__Aim__: Copy the following entries line for line, without any changes.
-.-.-
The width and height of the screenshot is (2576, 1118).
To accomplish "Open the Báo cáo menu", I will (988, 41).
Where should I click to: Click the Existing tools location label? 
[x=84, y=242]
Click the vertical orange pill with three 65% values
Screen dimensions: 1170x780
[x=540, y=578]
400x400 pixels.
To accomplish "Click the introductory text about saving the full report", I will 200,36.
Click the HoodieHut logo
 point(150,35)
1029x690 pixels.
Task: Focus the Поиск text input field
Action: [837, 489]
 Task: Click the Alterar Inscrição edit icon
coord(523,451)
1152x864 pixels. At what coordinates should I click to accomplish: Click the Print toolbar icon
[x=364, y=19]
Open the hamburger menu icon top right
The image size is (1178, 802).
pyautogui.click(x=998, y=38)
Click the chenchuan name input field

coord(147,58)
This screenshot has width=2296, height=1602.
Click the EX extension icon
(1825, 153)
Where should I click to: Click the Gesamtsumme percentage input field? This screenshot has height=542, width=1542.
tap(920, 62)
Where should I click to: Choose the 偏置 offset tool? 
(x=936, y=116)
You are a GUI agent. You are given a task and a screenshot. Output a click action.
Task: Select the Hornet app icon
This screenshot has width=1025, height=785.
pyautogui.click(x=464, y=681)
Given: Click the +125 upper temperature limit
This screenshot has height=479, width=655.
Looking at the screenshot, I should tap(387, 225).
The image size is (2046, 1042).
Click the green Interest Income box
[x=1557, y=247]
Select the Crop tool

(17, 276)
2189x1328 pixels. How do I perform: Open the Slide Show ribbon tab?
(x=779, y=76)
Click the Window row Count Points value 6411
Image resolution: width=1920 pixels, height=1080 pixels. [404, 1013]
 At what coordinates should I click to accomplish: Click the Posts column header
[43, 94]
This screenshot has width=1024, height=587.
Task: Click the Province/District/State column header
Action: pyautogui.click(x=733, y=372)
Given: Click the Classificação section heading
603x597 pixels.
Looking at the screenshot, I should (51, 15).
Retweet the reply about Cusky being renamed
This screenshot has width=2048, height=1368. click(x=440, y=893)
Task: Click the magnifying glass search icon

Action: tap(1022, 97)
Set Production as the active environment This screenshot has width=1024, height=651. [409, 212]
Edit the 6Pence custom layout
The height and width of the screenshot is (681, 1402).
-.-.-
__Exercise answer__:
The width and height of the screenshot is (2576, 1118).
To accomplish "Open the Báo cáo menu", I will (988, 41).
Where should I click to: Click the Existing tools location label? 
[x=84, y=242]
Click the vertical orange pill with three 65% values
Screen dimensions: 1170x780
[x=540, y=578]
400x400 pixels.
To accomplish "Click the introductory text about saving the full report", I will 200,36.
Click the HoodieHut logo
 point(150,35)
1029x690 pixels.
Task: Focus the Поиск text input field
Action: [837, 489]
 Task: Click the Alterar Inscrição edit icon
coord(523,451)
1152x864 pixels. At what coordinates should I click to accomplish: Click the Print toolbar icon
[x=364, y=19]
Open the hamburger menu icon top right
The image size is (1178, 802).
pyautogui.click(x=998, y=38)
Click the chenchuan name input field

coord(147,58)
This screenshot has width=2296, height=1602.
Click the EX extension icon
(1825, 153)
Where should I click to: Click the Gesamtsumme percentage input field? This screenshot has height=542, width=1542.
tap(920, 62)
Where should I click to: Choose the 偏置 offset tool? 
(x=936, y=116)
You are a GUI agent. You are given a task and a screenshot. Output a click action.
Task: Select the Hornet app icon
This screenshot has width=1025, height=785.
pyautogui.click(x=464, y=681)
Given: Click the +125 upper temperature limit
This screenshot has height=479, width=655.
Looking at the screenshot, I should tap(387, 225).
The image size is (2046, 1042).
Click the green Interest Income box
[x=1557, y=247]
Select the Crop tool

(17, 276)
2189x1328 pixels. How do I perform: Open the Slide Show ribbon tab?
(x=779, y=76)
Click the Window row Count Points value 6411
Image resolution: width=1920 pixels, height=1080 pixels. [404, 1013]
 At what coordinates should I click to accomplish: Click the Posts column header
[43, 94]
This screenshot has width=1024, height=587.
Task: Click the Province/District/State column header
Action: pyautogui.click(x=733, y=372)
Given: Click the Classificação section heading
603x597 pixels.
Looking at the screenshot, I should (51, 15).
Retweet the reply about Cusky being renamed
This screenshot has width=2048, height=1368. click(x=440, y=893)
Task: Click the magnifying glass search icon

Action: tap(1022, 97)
Set Production as the active environment This screenshot has width=1024, height=651. [409, 212]
Edit the 6Pence custom layout
The height and width of the screenshot is (681, 1402).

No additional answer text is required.